Class Size and Teacher Work: Research Provided to the BCTF in their Struggle to Negotiate Teacher Working Conditions



class size, teachers unions, working conditions, labour conditions, research use, court litigation


This paper presents an update of a 2010-literature review on class size research completed as background in preparation of an affidavit on class size provided by the lead author in the case of British Columbia Teachers’ Federation v. British Columbia, argued before the Supreme Court of British Columbia in 2010, appealed ultimately to the Supreme Court of Canada and ruled on November 10, 2016.  We find that smaller classes can improve teacher-student interactions and individualized instruction, decreasing time spent on discipline issues, leading to better student behaviour, attitude, and efforts. Smaller classes generally have greater advantages for younger students, and effects are more observable in class sizes of less than 20. Small classes may shrink achievement gaps, decrease dropout rates, and increase high school graduation rates, and appear to enhance academic outcomes, particularly for marginalized groups.
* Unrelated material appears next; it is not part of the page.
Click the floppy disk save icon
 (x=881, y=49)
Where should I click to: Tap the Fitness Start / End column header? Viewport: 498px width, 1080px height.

Researchers have detected class size effects many years later. Small classes have been found to boost teachers’ morale and job satisfaction. While some studies have found effects at the secondary and post-secondary level, results are generally inconclusive at this level. Finally, some researchers have argued that class size reductions are an inefficient use of funds which might be better spent elsewhere in the system. The paper concludes with a brief reflection on the process of providing this research for Supreme Court case.